Although after 1871 Wandsworth Common was thought of as a benign (indeed a thoroughly "healthy") place to live, it had an inherited reputation for mischief and dark deeds. This made it a prime location for scenes in any number of crime novels — for example, Arthur Conan Doyle's Sherlock Holmes story The Adventure of the Greek Interpreter (1893), Sax Rohmer's The Hand of Fu-Manchu (1917), and Sabine Durrant's Under Your Skin (2014).
"Where are we?" I muttered, "where . . . "
"Unless I am greatly mistaken," replied my bedraggled companion . . . we are somewhere on the west side of Wandsworth Common!"
The words broke in through the curtain of unconsciousness. I strove to arouse myself. I felt cold and wet. I opened my eyes and the world seemed to be swimming dizzily about me. Then a hand grasped my arm, roughly.
"Brace up! Brace up, Petrie, and thank God you are alive! . . ."
I was sitting beside Sir Baldwin Frazer on a wooden bench, under a leafless tree, from the ghostly limbs whereof rain trickled down upon me! In the gray light, which, I thought, must be the light of dawn, I discerned other trees about us and an open expanse, tree-dotted, stretching into the misty grayness.
"Where are we?" I muttered, "where . . . "
"Unless I am greatly mistaken," replied my bedraggled companion, "and I don't think I am, for I attended a consultation in this neighbourhood less than a week ago, we are somewhere on the west side of Wandsworth Common!"
Anyway, back to highwaymen on Wandsworth Common.
Here is a key scene from Second to None, A Military Romance (1864), by the prolific novelist James Grant. The story is set during the Napoleonic War. His military hero, the rather ludicrously named "Basil Gauntlet", has left Guildford for London but progress has been slow. It is getting dark when he arrives at Wandsworth Common. He hears a woman's scream and — spoiler alert — saves her from a highwayman:
. . . though the distance between Guildford and the metropolis is only about thirty miles, evening closed in before I saw at a distance the vast and dusky dome of St. Paul's, rising in sombre grandeur from amid the yellow haze, formed by the smoke and by the myriad lights of London.
I had left behind me the little village of Wandsworth, which is finely situated on the declivities of two small hills, and was traversing the common, then a wild and open waste covered with grass, gorse, and tall waving weeds [reeds?] through which the roadway passed.
Clouds had now obscured the stars, and the night was so dark that I had some difficulty in tracing my path, though the accumulated glare of the innumerable street lamps and other lights of the vast city was very distinct but a few miles off, rendering the foreground darker.

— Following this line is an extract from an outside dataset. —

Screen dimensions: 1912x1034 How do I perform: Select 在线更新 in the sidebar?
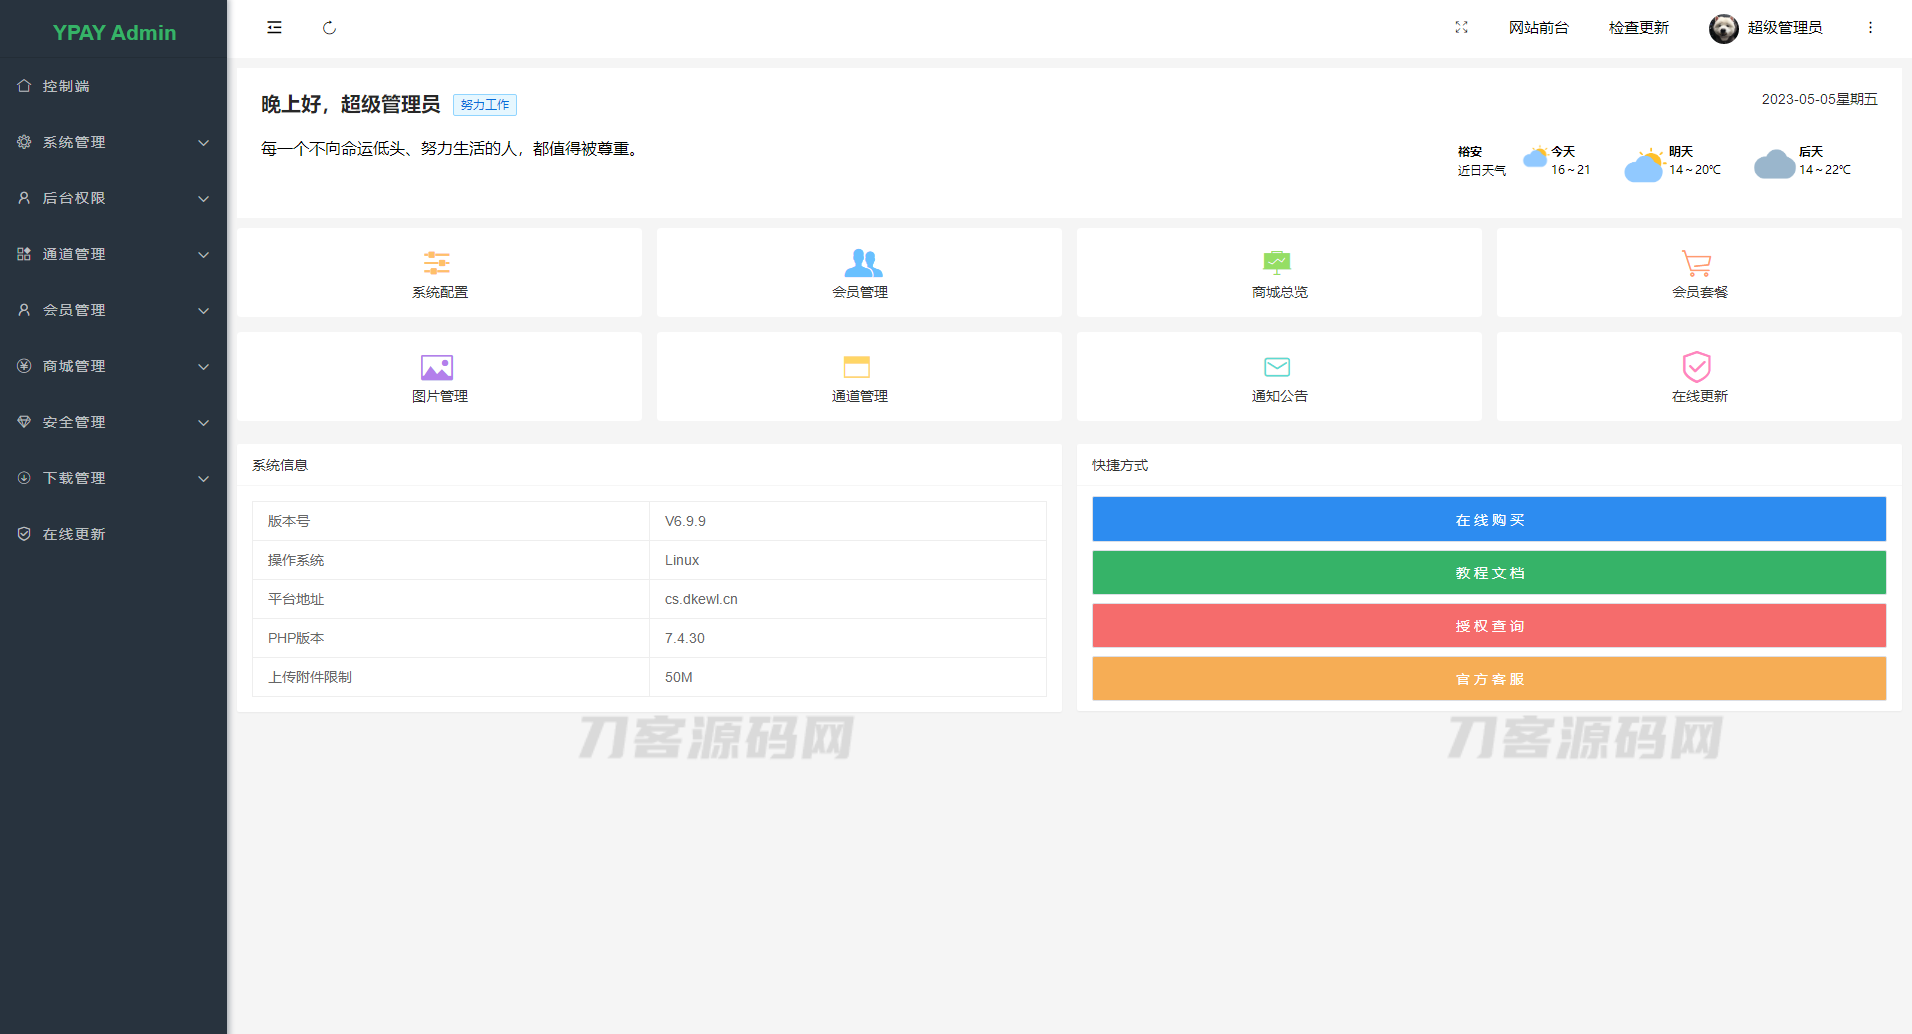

When about the middle of the common, I heard the sharp report of a pistol and then the scream of a woman. These alarming sounds, and the flash of the explosion, came from the very path I had to traverse, so I spurred on my jaded hack, and found a carriage stopped on the common by two armed and mounted highwaymen, with crape masks on their faces. Such gentry were at that period still in the zenith of their perilous fame.

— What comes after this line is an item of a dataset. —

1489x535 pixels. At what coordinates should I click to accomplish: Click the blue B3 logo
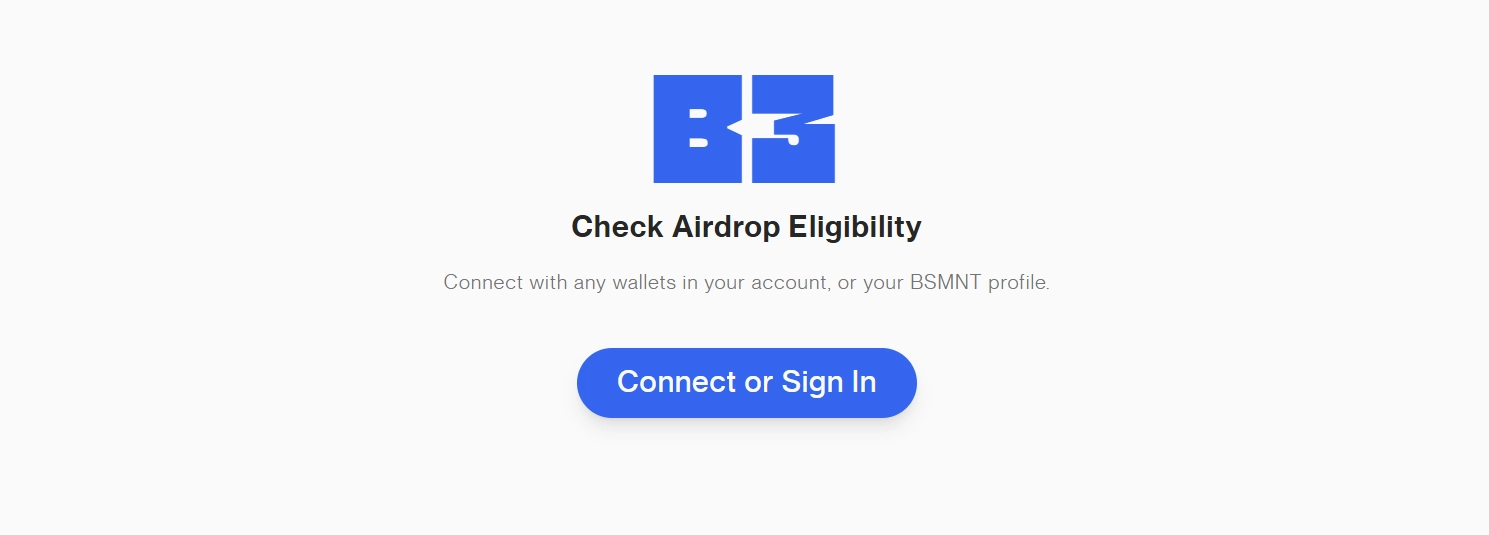click(744, 129)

They had fired a shot to make the postillion pull up, and were now stationed one at each window of the carriage, demanding the purses and other valuables of the travellers.
My holster pistols were at the demi-pique saddle of my troop horse, which I had left at Guildford; so drawing my sword, I rode boldly up and demanded what was the matter, and who fired the shot I had heard.

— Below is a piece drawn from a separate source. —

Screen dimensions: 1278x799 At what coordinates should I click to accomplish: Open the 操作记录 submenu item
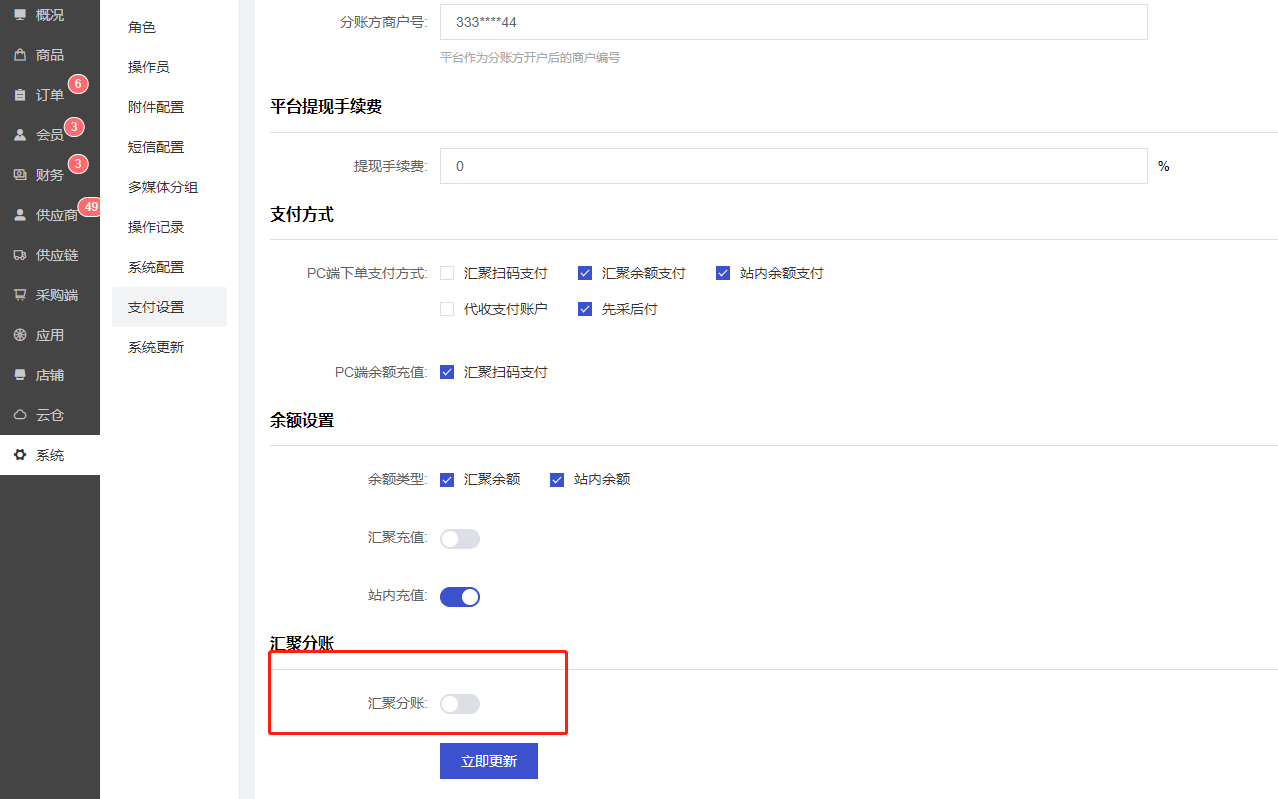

"You had better ride on and attend to your own affairs," replied a surly fellow, with a horrible oath, as he coolly reloaded his pistol.
"Surrender your weapon, rascal," I exclaimed, resolutely, "or I shall cut you to the teeth!"
"Fire at him, Bill," cried he to his comrade.
"Zounds! are we both to be cowed by a saucy shoulder-knot?"
On hearing this, his comrade urged his horse furiously round from the other side of the carriage. Then I heard another female shriek as he levelled a bright-barrelled blunderbuss, the bell-muzzle of which was so near my face that the light flashed on it as he drew the trigger, for happily it only burned priming; otherwise my head would have been blown to atoms, as on inspection afterwards I found this formidable firearm was loaded with slugs of lead and iron.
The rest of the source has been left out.